Les hasards du calendrier sont parfois surprenants comme en témoigne l’actualité blindée de ces derniers jours, au cours desquels deux nouvelles se sont télescopées. La première de ces informations nous parvient de Farnoborough où se tient l’édition 2025 de l’IAV (International Armoured Vehicle) Conference. C’est dans cette enceinte que le colonel Armin Dirks, chef des opérations de l’équipe de projet combiné MGCS au sein de l’Office fédéral de l’équipement de la Bundeswehr, des technologies de l’information et de l’appui en cours d’emploi (BAAINBw) a livré quelques informations sur le programme. Cette intervention a été « percutée » par l’annonce de la signature en présence des ministres français et allemands du pacte d’actionnaire de la MGCS project company réunissant KNDS France, Thales, KNDS Deutschland et Rheinmetall.  

L’intervention du colonel Dirks dans l’enceinte de Farnoborough a confirmé les propos qu’il avait tenus il y a un an dans cette même enceinte. Le concept déjà présenté l’année dernière s’articule autour de plusieurs plateformes d’un poids inférieur à cinquante tonnes qui seraient équipées d’armements divers comme de missiles hypervéloces, des missiles NLOS (Non Line Of Sight) ou de capteurs dédiés. Le calendrier du projet a subi quelques modifications imposées par des considérations de politique interne allemande. Selon le colonel Dirks, la signature du contrat de développement initialement prévue avant les élections au Bundestag est désormais reportées à l’automne 2025, en espérant que la chambre issue des urnes ne s’oppose pas au projet. Évoquée la veille par le colonel Dirks comme préalable indispensable au démarrage des négociations, la MGCS projet company est fondée le lendemain.  

Signature du pacte d’actionnaires de la société de projet

Hasard du calendrier ou simple coïncidence C’est en effet de façon quasi simultanée que l’on a appris par la voix de Nicolas Chamussy (CEO de KNDS France) la création de la société par Sébastien Lecornu et Boris Pistorius. Celle-ci doit donc servir de cadre aux discussions entre les partenaires sur les différents sujets parmi lesquels le partage du pilier 2 sobrement intitulé « feu principal. » On ne peut que se réjouir de cette avancée essentiellement structurelle du projet dont on attend encore la présentation, que Boris Pistorius avait annoncée à la fin de l’année 2023. S’inscrivant dans le calendrier du projet franco-allemand, la création de cette société n’apporte aucune précision sur les prochaine échéances que l’on découvre dans la suite du propos de l’officier allemand. 

Les plateformes du MGCS (Conception graphique Bundeswehr)

_____

▶ Consigne donnée A
Redonnez le passage de l'extrait sur le programme MGCS allant de « Les hasards du » jusqu'à « Deutschland et Rheinmetall. », en y remplaçant « colonel » par « lieutenant-colonel ».

_____

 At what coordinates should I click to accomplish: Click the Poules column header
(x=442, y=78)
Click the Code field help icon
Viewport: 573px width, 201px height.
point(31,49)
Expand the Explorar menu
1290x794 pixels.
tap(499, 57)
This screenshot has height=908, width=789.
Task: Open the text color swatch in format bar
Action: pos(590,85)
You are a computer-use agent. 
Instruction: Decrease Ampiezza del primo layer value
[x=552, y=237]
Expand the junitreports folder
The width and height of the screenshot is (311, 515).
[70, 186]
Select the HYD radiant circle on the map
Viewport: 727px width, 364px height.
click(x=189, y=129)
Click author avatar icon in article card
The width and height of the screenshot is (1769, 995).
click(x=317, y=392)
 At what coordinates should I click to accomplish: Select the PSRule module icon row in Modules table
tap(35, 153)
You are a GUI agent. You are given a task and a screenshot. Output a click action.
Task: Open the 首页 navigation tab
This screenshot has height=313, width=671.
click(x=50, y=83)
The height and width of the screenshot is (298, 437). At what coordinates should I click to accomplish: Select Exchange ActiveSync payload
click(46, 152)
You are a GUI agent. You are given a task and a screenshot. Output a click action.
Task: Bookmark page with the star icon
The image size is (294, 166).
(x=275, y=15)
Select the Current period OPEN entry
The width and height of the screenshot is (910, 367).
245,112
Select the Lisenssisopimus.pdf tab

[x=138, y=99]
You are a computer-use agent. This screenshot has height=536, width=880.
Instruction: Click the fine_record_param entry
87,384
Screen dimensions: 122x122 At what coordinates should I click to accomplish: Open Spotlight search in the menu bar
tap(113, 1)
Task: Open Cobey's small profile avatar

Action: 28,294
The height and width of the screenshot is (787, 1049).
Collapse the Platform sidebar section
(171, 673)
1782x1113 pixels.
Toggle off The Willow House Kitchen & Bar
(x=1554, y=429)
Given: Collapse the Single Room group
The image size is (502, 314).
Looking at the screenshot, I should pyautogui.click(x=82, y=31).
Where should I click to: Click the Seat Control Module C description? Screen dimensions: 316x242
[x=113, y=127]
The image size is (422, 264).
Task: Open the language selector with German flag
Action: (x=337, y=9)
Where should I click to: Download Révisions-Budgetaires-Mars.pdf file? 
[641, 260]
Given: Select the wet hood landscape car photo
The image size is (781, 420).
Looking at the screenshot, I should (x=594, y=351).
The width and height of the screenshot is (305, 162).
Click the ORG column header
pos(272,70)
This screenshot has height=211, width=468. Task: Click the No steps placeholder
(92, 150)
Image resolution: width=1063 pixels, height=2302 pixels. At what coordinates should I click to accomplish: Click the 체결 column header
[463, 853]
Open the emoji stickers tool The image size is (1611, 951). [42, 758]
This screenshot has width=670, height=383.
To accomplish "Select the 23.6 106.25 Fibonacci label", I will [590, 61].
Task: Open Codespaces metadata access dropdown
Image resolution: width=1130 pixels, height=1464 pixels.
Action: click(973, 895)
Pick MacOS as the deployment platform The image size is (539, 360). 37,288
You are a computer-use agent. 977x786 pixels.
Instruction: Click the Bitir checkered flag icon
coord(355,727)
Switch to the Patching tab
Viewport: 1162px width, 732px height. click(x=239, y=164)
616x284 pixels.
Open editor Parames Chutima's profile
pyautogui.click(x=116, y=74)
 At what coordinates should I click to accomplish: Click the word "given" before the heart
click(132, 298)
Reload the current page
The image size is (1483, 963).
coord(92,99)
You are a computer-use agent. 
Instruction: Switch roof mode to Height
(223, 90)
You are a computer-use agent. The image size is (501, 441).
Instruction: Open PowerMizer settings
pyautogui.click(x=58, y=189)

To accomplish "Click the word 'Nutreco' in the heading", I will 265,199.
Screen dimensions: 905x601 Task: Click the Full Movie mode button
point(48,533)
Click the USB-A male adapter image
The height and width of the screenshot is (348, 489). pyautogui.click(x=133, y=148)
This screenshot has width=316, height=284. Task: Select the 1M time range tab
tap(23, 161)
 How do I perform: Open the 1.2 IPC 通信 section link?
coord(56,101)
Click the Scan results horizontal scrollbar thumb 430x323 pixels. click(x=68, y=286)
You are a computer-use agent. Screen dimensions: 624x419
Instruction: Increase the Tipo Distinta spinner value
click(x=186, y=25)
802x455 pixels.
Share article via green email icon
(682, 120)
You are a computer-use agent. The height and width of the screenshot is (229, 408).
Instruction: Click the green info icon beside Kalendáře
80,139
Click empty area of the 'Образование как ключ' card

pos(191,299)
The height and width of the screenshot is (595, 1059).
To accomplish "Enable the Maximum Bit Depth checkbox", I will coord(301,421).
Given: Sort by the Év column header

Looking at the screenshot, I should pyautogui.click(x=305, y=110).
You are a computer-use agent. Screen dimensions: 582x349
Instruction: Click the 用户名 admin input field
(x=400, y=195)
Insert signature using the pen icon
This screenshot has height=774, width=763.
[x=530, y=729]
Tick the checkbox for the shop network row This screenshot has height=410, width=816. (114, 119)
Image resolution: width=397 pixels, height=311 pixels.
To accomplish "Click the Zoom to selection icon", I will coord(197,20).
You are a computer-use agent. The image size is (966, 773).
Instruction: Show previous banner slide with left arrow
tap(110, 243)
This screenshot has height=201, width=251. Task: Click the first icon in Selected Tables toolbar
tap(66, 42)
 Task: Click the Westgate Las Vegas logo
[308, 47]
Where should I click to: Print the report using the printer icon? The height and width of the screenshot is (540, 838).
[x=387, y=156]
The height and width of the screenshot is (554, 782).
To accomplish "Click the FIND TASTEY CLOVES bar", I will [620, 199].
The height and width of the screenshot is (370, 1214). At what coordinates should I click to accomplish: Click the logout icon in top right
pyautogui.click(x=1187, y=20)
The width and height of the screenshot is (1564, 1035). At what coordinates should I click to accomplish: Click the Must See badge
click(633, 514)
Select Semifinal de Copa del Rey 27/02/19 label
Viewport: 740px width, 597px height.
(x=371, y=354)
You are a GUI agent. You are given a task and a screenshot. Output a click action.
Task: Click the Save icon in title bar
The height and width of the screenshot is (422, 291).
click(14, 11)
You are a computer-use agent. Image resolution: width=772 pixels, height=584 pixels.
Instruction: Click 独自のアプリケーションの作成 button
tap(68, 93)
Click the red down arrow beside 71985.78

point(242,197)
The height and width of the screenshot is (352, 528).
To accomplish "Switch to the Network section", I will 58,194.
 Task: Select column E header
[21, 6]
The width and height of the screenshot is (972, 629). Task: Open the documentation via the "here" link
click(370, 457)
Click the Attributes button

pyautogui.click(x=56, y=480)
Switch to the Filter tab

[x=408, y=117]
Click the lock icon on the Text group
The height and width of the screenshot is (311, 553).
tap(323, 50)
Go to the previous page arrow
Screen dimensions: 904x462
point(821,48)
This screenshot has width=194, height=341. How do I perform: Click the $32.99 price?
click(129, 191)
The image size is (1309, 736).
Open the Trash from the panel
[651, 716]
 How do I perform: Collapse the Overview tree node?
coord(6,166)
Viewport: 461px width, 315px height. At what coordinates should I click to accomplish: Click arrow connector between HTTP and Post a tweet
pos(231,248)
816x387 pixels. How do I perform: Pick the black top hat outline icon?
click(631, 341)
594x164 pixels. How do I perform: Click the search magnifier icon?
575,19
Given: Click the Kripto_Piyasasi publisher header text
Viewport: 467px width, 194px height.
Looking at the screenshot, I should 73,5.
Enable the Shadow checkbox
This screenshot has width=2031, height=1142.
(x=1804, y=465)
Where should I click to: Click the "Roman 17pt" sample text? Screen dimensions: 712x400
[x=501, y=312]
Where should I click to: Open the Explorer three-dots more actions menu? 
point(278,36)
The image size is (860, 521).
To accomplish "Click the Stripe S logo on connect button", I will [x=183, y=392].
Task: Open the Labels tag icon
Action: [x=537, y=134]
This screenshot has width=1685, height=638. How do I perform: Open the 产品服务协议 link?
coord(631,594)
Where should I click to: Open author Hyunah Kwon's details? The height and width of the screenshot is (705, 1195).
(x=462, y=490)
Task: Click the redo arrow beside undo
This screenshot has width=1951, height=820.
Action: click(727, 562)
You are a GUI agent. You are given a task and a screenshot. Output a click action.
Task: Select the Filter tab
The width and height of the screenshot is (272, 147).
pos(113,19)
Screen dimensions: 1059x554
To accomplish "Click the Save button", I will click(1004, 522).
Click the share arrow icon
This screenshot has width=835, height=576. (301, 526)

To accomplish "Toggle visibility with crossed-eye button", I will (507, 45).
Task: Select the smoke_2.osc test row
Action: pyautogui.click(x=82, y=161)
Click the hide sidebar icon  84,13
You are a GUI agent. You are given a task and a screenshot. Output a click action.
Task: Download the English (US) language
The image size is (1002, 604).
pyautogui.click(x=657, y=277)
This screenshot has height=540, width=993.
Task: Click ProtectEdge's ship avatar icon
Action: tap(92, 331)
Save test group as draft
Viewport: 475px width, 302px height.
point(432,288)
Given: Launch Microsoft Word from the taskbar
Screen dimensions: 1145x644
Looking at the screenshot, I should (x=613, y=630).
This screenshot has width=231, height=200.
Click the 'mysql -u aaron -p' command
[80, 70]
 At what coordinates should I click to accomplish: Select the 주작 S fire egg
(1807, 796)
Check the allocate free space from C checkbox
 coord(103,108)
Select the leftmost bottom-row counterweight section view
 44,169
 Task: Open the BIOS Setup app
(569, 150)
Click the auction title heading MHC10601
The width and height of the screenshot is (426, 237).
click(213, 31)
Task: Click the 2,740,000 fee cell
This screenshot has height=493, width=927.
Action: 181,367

_____

▶ Consigne donnée B
Extrayez sans aucune modification le passage des lignes à traiter qui va de la ligne contenant « At what coordinates should I click to accomplish: Click the word » jusqu'à celle contenant « point(48,533) », ces deux lignes comprises.

▶ Réponse attendue A
Les hasards du calendrier sont parfois surprenants comme en témoigne l’actualité blindée de ces derniers jours, au cours desquels deux nouvelles se sont télescopées. La première de ces informations nous parvient de Farnoborough où se tient l’édition 2025 de l’IAV (International Armoured Vehicle) Conference. C’est dans cette enceinte que le lieutenant-colonel Armin Dirks, chef des opérations de l’équipe de projet combiné MGCS au sein de l’Office fédéral de l’équipement de la Bundeswehr, des technologies de l’information et de l’appui en cours d’emploi (BAAINBw) a livré quelques informations sur le programme. Cette intervention a été « percutée » par l’annonce de la signature en présence des ministres français et allemands du pacte d’actionnaire de la MGCS project company réunissant KNDS France, Thales, KNDS Deutschland et Rheinmetall.

▶ Réponse attendue B
 At what coordinates should I click to accomplish: Click the word "given" before the heart
click(132, 298)
Reload the current page
The image size is (1483, 963).
coord(92,99)
You are a computer-use agent. 
Instruction: Switch roof mode to Height
(223, 90)
You are a computer-use agent. The image size is (501, 441).
Instruction: Open PowerMizer settings
pyautogui.click(x=58, y=189)

To accomplish "Click the word 'Nutreco' in the heading", I will 265,199.
Screen dimensions: 905x601 Task: Click the Full Movie mode button
point(48,533)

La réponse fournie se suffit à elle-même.